Faut-il créer un poste de médiateur, au plan national, pour intervenir lors de conflits entre une personne aidée et un service social ou médico-social ? C’est ce que propose Laurent Giroux, consultant évaluateur externe, convaincu qu’il faut revoir le principe retenu par la loi du 2 janvier 2002 rénovant l’action sociale et médico-sociale. Depuis ce texte, en effet, tout usager d’un établissement ou d’un service social ou médico-social peut faire appel, pour faire valoir ses droits, à une personne qualifiée (1) figurant sur une liste établie conjointement par le directeur général de l’agence régionale de santé (ARS), le préfet et le président du conseil général. « Celle-ci doit par exemple être jointe au livret d’accueil des services d’aide à domicile ou affichée dans les établissements d’hébergement pour personnes âgées dépendantes [EHPAD] », rappelle Laurent Giroux. Or, d’après les évaluations qu’il a menées, rares sont les services à domicile à le faire. « Certains ne savent pas qu’ils doivent joindre cette liste, d’autres n’en connaissent même pas l’existence, d’autres encore ne savent pas où la chercher… »
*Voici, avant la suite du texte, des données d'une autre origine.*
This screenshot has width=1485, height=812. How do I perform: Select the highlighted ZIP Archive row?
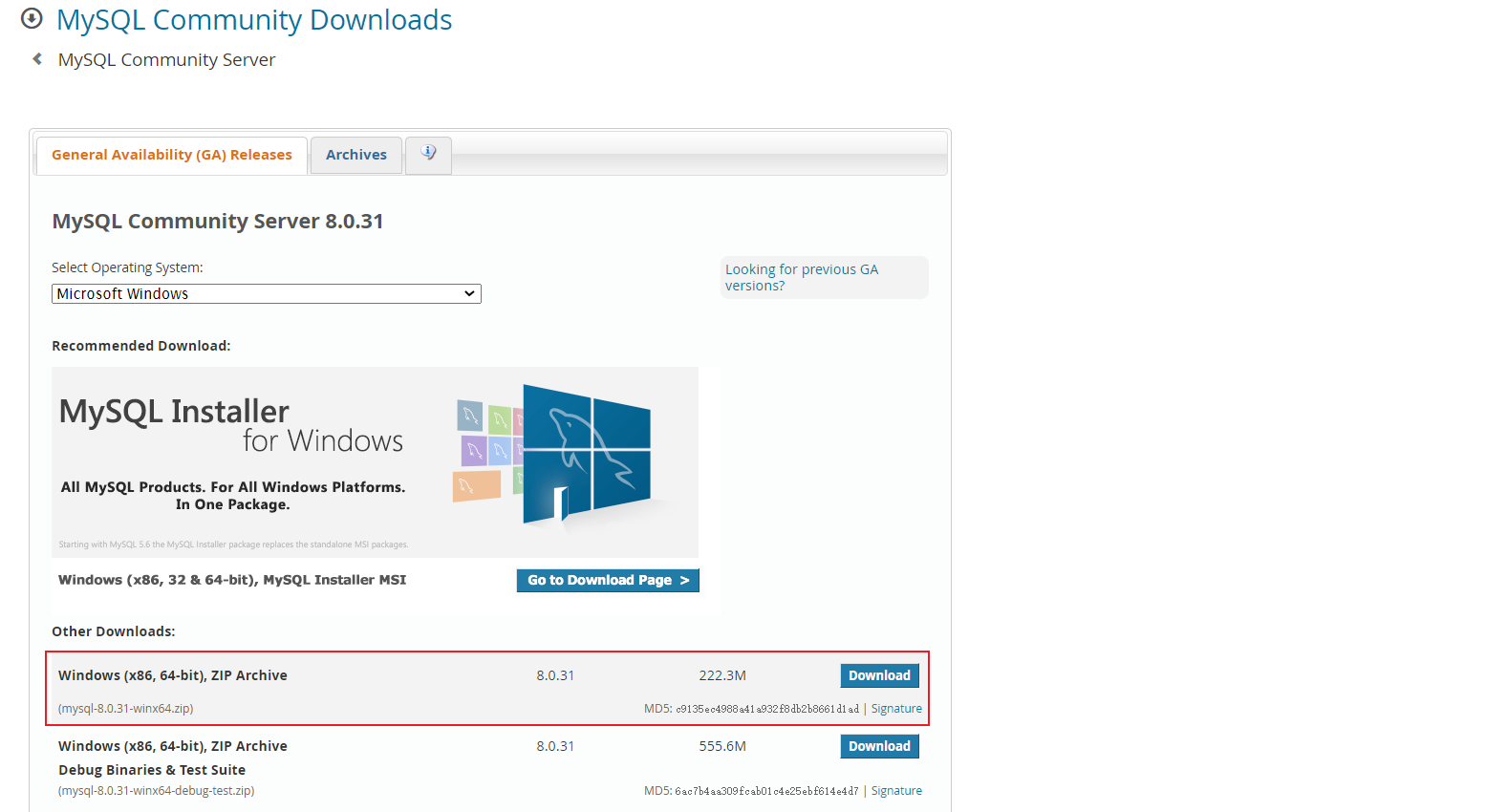click(x=488, y=688)
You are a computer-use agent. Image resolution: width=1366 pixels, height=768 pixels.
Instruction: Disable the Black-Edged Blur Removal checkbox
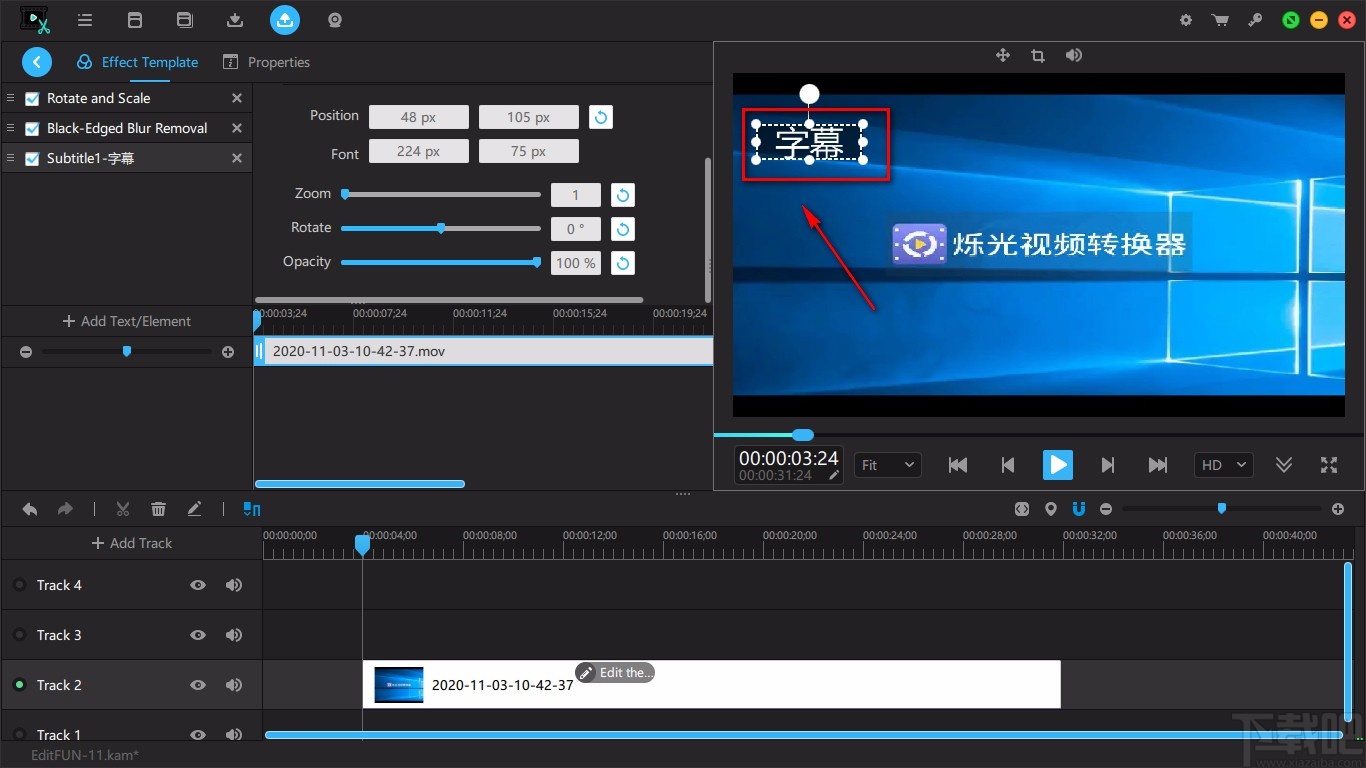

Celle-ci doit normalement être disponible auprès des conseils généraux, des ARS et des Direccte (directions régionales des entreprises, de la concurrence, de la consommation, du travail et de l’emploi). Est-ce le cas ? Le consultant a décidé de mener l’enquête. Pour interroger 57 départements choisis au hasard, il a fait appel à ses étudiants en licence professionnelle « directeur de services à domicile » et Master 1 « management du tiers secteur » du Pôle universitaire d’Alençon et de l’Université du Maine, où il enseigne. A eux de contacter les instances pour obtenir la liste. « Rares sont les interlocuteurs qui ont pu répondre immédiatement à la demande de l’étudiant, souligne Laurent Giroux. Sans parler de ceux qui ignoraient ce qu’était cette fameuse liste. Ne parlons pas des nombreuses fois où, faute de pouvoir répondre, les interlocuteurs ont basculé l’appel vers le poste d’un collègue… qui ne savait pas non plus ! » Onze ans après la promulgation de la loi, seuls 21 départements sur 57 peuvent fournir une liste de « personnes qualifiées » au grand public, selon l’estimation du consultant. « Quand elle existait, parfois, elle n’était plus à jour ou bien les coordonnées des personnes à contacter étaient incomplètes ou inexistantes. Il arrivait aussi que les personnes listées soient en conflit d’intérêts avec les établissements d’accueil ou services à domicile parce qu’elles en étaient clientes, salariées, bénévoles ou administratrices. La plupart du temps, ces personnes, désignées comme “qualifiées”, n’avaient en fait bénéficié ni de formation ni d’information pour assurer cette médiation. Enfin, l’une d’entre elles que nous avons contactée ne savait même pas qu’elle figurait sur la liste ! »
La pré-étude tirée de cette enquête (2) – qui devrait être étendue dans un second temps à l’ensemble des départements – a été transmise aux ministères concernés ainsi qu’aux partenaires du milieu gérontologique. « Malgré les limites liées aux modalités de l’exercice [3], il faut reconnaître que le principe de “personne qualifiée” est inefficace et qu’il faut trouver une autre solution. Seul un médiateur identifié et identifiable, présentant des garanties de moralité, de neutralité et d’indépendance, bénéficiant de moyens pour mener à bien son action mais également compétent pour savoir écouter, analyser les situations, orienter et agir auprès des autorités, pourrait répondre aux besoins », estime Laurent Giroux.
(1) Celle-ci a pour mission d’informer et d’aider les personnes à faire valoir leurs droits, d’assurer un rôle de médiation entre la personne et l’établissement ou le service afin de trouver les solutions au conflit qui peuvent les opposer et enfin de signaler aux autorités compétentes les difficultés liées à la tarification, à l’organisation du service ou encore à une situation de maltraitance.
(2) Etude DEFIS sur les listes de personnes qualifiées disponible sur le site
(3) L’enseignant souligne qu’une réponse indiquant que la liste n’existe pas n’est pas forcément fondée. En outre, la qualité du travail des étudiants a pu varier.